### Excerpted data
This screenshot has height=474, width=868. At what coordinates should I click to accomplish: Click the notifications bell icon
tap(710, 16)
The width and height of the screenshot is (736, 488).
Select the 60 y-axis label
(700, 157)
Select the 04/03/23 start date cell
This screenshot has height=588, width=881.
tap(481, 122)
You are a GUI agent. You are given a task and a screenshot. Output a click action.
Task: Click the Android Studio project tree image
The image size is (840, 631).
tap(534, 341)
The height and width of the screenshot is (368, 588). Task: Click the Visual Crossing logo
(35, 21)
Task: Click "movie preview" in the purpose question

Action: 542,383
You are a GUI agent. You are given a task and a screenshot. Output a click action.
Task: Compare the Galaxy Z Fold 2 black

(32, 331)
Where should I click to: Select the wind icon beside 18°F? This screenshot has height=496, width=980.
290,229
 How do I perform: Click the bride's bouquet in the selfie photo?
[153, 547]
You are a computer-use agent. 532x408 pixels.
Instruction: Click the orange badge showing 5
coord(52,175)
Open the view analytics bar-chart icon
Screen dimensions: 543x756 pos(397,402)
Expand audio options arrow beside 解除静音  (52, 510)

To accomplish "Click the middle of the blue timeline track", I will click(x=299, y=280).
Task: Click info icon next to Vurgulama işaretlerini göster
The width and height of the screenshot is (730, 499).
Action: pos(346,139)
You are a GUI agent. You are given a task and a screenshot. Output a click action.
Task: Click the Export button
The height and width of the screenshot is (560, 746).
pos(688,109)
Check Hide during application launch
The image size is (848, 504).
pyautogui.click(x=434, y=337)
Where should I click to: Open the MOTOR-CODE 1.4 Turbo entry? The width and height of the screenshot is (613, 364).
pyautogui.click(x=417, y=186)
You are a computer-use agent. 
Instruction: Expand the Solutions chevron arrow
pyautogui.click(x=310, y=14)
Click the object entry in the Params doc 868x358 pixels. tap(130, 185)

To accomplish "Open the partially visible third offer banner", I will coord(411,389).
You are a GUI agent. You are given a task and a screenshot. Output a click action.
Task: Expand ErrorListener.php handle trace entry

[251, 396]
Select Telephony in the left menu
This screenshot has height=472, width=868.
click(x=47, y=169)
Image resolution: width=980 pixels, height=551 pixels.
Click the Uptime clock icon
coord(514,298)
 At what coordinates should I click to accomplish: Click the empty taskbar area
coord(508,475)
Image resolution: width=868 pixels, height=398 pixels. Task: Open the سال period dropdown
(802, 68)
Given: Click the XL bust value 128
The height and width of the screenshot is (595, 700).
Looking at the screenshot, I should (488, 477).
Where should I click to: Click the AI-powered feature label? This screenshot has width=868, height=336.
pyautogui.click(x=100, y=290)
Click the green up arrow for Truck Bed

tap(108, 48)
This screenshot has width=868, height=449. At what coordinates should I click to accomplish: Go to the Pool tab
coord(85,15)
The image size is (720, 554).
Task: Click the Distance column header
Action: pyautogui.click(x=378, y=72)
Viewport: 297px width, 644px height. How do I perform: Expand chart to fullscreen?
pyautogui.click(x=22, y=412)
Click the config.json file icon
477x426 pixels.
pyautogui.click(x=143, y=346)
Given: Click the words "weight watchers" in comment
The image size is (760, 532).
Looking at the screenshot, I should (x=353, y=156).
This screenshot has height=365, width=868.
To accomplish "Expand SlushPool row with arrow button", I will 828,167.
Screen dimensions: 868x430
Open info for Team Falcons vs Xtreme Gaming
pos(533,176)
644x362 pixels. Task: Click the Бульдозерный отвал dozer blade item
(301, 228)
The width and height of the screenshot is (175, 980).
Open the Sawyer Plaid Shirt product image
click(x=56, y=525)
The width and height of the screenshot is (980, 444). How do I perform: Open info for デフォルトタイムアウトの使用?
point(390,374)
######
In full and without alteration, return every line above.

Answer box:
This screenshot has height=474, width=868. At what coordinates should I click to accomplish: Click the notifications bell icon
tap(710, 16)
The width and height of the screenshot is (736, 488).
Select the 60 y-axis label
(700, 157)
Select the 04/03/23 start date cell
This screenshot has height=588, width=881.
tap(481, 122)
You are a GUI agent. You are given a task and a screenshot. Output a click action.
Task: Click the Android Studio project tree image
The image size is (840, 631).
tap(534, 341)
The height and width of the screenshot is (368, 588). Task: Click the Visual Crossing logo
(35, 21)
Task: Click "movie preview" in the purpose question

Action: 542,383
You are a GUI agent. You are given a task and a screenshot. Output a click action.
Task: Compare the Galaxy Z Fold 2 black

(32, 331)
Where should I click to: Select the wind icon beside 18°F? This screenshot has height=496, width=980.
290,229
 How do I perform: Click the bride's bouquet in the selfie photo?
[153, 547]
You are a computer-use agent. 532x408 pixels.
Instruction: Click the orange badge showing 5
coord(52,175)
Open the view analytics bar-chart icon
Screen dimensions: 543x756 pos(397,402)
Expand audio options arrow beside 解除静音  (52, 510)

To accomplish "Click the middle of the blue timeline track", I will click(x=299, y=280).
Task: Click info icon next to Vurgulama işaretlerini göster
The width and height of the screenshot is (730, 499).
Action: pos(346,139)
You are a GUI agent. You are given a task and a screenshot. Output a click action.
Task: Click the Export button
The height and width of the screenshot is (560, 746).
pos(688,109)
Check Hide during application launch
The image size is (848, 504).
pyautogui.click(x=434, y=337)
Where should I click to: Open the MOTOR-CODE 1.4 Turbo entry? The width and height of the screenshot is (613, 364).
pyautogui.click(x=417, y=186)
You are a computer-use agent. 
Instruction: Expand the Solutions chevron arrow
pyautogui.click(x=310, y=14)
Click the object entry in the Params doc 868x358 pixels. tap(130, 185)

To accomplish "Open the partially visible third offer banner", I will coord(411,389).
You are a GUI agent. You are given a task and a screenshot. Output a click action.
Task: Expand ErrorListener.php handle trace entry

[251, 396]
Select Telephony in the left menu
This screenshot has height=472, width=868.
click(x=47, y=169)
Image resolution: width=980 pixels, height=551 pixels.
Click the Uptime clock icon
coord(514,298)
 At what coordinates should I click to accomplish: Click the empty taskbar area
coord(508,475)
Image resolution: width=868 pixels, height=398 pixels. Task: Open the سال period dropdown
(802, 68)
Given: Click the XL bust value 128
The height and width of the screenshot is (595, 700).
Looking at the screenshot, I should (488, 477).
Where should I click to: Click the AI-powered feature label? This screenshot has width=868, height=336.
pyautogui.click(x=100, y=290)
Click the green up arrow for Truck Bed

tap(108, 48)
This screenshot has width=868, height=449. At what coordinates should I click to accomplish: Go to the Pool tab
coord(85,15)
The image size is (720, 554).
Task: Click the Distance column header
Action: pyautogui.click(x=378, y=72)
Viewport: 297px width, 644px height. How do I perform: Expand chart to fullscreen?
pyautogui.click(x=22, y=412)
Click the config.json file icon
477x426 pixels.
pyautogui.click(x=143, y=346)
Given: Click the words "weight watchers" in comment
The image size is (760, 532).
Looking at the screenshot, I should (x=353, y=156).
This screenshot has height=365, width=868.
To accomplish "Expand SlushPool row with arrow button", I will 828,167.
Screen dimensions: 868x430
Open info for Team Falcons vs Xtreme Gaming
pos(533,176)
644x362 pixels. Task: Click the Бульдозерный отвал dozer blade item
(301, 228)
The width and height of the screenshot is (175, 980).
Open the Sawyer Plaid Shirt product image
click(x=56, y=525)
The width and height of the screenshot is (980, 444). How do I perform: Open info for デフォルトタイムアウトの使用?
point(390,374)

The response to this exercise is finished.